The extra packages I'm using are:
file-storage
edit-this-page
notifications
oacs-dav
postcard
survey
What is strange is I don't see any unusual behavior in the error.log. The site is very simple, with no real customization except for templates and so on.
The site just stops responding. The Aolserver processes are still running, however.
I should have telneted to the port to see what they show. I'll try that next time.
I've got the etc/keepalive script running, and it also doesn't seem to run as advertised. It takes between 3-20 minutes to actually restart. I wonder if the wget command, which tries to restart a number of times, is being too cautious or something. An older version of the keepalive script didn't seem to have these problems.
Here's how I have it set up:
usb@www:~/usb-site/log$ crontab -l
3 1-23 * * * /usr/lib/postgresql/bin/vacuumdb --analyze usb > /dev/null 2>&1
3 0 * * * /usr/lib/postgresql/bin/vacuumdb --full --analyze usb > /dev/null 2>&1
30 0 * * * /usr/bin/pg_dump -f /var/lib/aolserver/usb/database-backup/backup.dmp usb
*/4 * * * * /bin/sh /var/lib/aolserver/usb/etc/keepalive/keepalive-cron.sh
30 0 * * * /usr/share/analog-5.32/analog -G -g/var/lib/aolserver/usb/etc/analog.cfg
keepalive-cron.sh uses the keepalive-config script:
# Config file for the keepalive.sh script
#
# @author Peter Marklund
# The servers_to_monitor variable should be a flat list with URLs to monitor
# on even indices and the commands to execute if the server doesn't respond
# on odd indices, like this:
# {server_url1 restart_command1 server_url2 restart_command2 ...}
set servers_to_monitor {http://69.93.192.95 "/home/usb/bin/restart-server"}
# How long the keepalive script waits until it attempts another restart
set seconds_between_restarts [expr 10*60]

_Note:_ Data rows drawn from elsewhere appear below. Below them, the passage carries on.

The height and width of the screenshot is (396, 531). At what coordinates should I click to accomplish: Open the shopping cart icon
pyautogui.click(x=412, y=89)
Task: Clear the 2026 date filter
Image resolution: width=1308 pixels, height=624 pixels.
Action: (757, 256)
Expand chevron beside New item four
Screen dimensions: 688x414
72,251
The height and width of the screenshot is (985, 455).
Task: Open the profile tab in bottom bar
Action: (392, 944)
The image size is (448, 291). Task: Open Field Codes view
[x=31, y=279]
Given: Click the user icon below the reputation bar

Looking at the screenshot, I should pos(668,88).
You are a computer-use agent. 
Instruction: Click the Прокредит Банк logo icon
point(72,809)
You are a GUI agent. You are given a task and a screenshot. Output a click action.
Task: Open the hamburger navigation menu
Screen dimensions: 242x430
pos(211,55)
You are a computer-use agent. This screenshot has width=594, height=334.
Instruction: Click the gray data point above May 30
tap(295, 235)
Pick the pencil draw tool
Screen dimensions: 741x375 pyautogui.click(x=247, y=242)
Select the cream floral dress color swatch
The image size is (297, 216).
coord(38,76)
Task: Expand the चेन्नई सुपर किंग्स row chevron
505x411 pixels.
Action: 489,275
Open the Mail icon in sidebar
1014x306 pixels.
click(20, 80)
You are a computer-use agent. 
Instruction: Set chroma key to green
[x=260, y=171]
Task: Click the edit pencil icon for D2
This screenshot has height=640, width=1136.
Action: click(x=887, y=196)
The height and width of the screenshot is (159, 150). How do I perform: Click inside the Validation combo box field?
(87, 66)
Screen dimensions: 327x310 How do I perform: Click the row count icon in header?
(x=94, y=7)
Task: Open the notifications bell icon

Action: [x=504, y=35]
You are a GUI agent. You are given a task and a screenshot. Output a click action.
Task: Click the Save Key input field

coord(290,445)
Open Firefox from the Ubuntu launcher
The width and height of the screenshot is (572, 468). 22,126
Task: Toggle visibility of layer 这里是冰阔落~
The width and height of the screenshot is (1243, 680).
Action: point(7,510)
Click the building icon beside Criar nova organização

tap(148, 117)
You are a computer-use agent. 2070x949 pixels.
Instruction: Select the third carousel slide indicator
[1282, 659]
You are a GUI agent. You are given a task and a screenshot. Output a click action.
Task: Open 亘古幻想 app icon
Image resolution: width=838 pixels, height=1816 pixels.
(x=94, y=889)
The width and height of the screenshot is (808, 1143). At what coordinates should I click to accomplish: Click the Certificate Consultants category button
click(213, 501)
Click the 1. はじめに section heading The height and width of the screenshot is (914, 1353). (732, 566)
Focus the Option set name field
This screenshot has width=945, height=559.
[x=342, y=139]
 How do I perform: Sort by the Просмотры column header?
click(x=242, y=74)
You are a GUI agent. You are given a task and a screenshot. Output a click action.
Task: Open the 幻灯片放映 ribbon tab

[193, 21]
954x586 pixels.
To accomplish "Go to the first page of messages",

And the restart-server script is as follows:
tail -n 100 /home/usb/usb-site/log/error.log | /usr/bin/mail -s "*** USB Server Restart" mailto:myemailaddress@myservername.com
/usr/local/bin/svc -t /service/usb
Is anyone else using the keepalive script exactly as it is from the 5.1.2 installation, and having it work perfectly?
Is anyone else having their servers stop responding like this? It reminds me of the pre-Aolserver 4.08 + nsopenssl HEAD problems we were having earlier...
Any suggestions?